Jakarta, ditphat.net – Saat ini Indonesia sedang memasuki tahap penuaan populasi, yaitu peningkatan angka penduduk lanjut usia. Berdasarkan Sensus Penduduk Indonesia tahun 2023, setidaknya 12 persen penduduk Indonesia atau 29 juta jiwa merupakan lansia.
Jumlah penduduk lanjut usia di Indonesia diperkirakan akan meningkat pada tahun 2050. Profesor Dr. Sri Moertiningsih Adioetomo, PhD mengungkapkan, populasi lansia di Indonesia diperkirakan mencapai 20 persen pada tahun 2050 atau sekitar 50 juta lansia.
Seiring dengan meningkatnya populasi lansia di Indonesia, hal ini menjadi perhatian khusus. Pasalnya, seiring bertambahnya usia, lansia akan mengalami penurunan kapasitas fungsional yang diperparah dengan penyakit tidak menular akibat pola hidup tidak sehat sejak masa kanak-kanak.
Mau tidak mau mengecil, telinga tak lagi mendengar, suka lupa dan lain sebagainya. Tidak bisa dikatakan pola hidup tidak sehat itu merokok, tidak olah raga, tidak aktif, makan makanan tidak sehat. Nanti yang menderita adalah lansia. dari stroke, diabetes, jantung, jika cacat karena penyakit jantung koroner,” kata Profesor Sri di Lembaga Demografi FEB UI: Aktif Tahun 2045 di Hotel Pullman, dan. Generasi Perak Sejahtera, Jakarta Pusat, Jumat, 30 Agustus 2024.

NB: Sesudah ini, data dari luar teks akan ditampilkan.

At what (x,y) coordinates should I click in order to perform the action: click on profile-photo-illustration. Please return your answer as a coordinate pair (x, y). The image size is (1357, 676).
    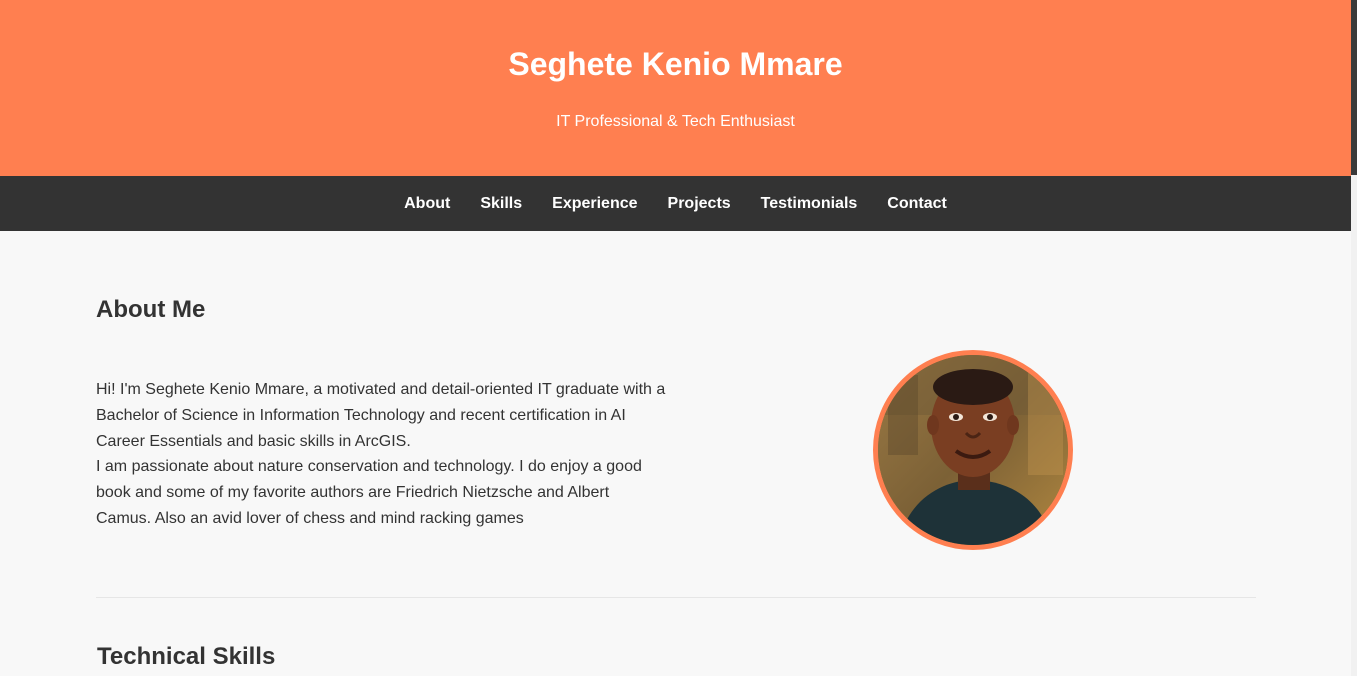
    Looking at the image, I should click on (973, 450).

Hal ini menciptakan kebutuhan akan perawatan jangka panjang (LTC), yang dapat menjadi beban besar bagi keluarga dan pemerintah. Biaya LTC meliputi biaya medis, biaya non medis, biaya keperawatan dan biaya sosial lainnya.
Melihat hal tersebut, Sri Moertiningsih mengidentifikasi beberapa alternatif pembiayaan untuk pembiayaan LTC, seperti sistem asuransi sosial, sistem pengembalian pajak perlindungan universal, dan pajak jaring pengaman.
“Di beberapa negara, kebijakan LTC tidak selalu mencakup cakupan asuransi kesehatan universal, sehingga negara seperti Jepang dan Korea telah mengembangkan skema asuransi sosial khusus untuk kebutuhan ini. Contoh lainnya adalah Jerman, dimana pelanggan LTC menyumbang 21,4 persen dari total pengeluaran. Jepang kontribusinya mencapai 10 persen,” ujarnya.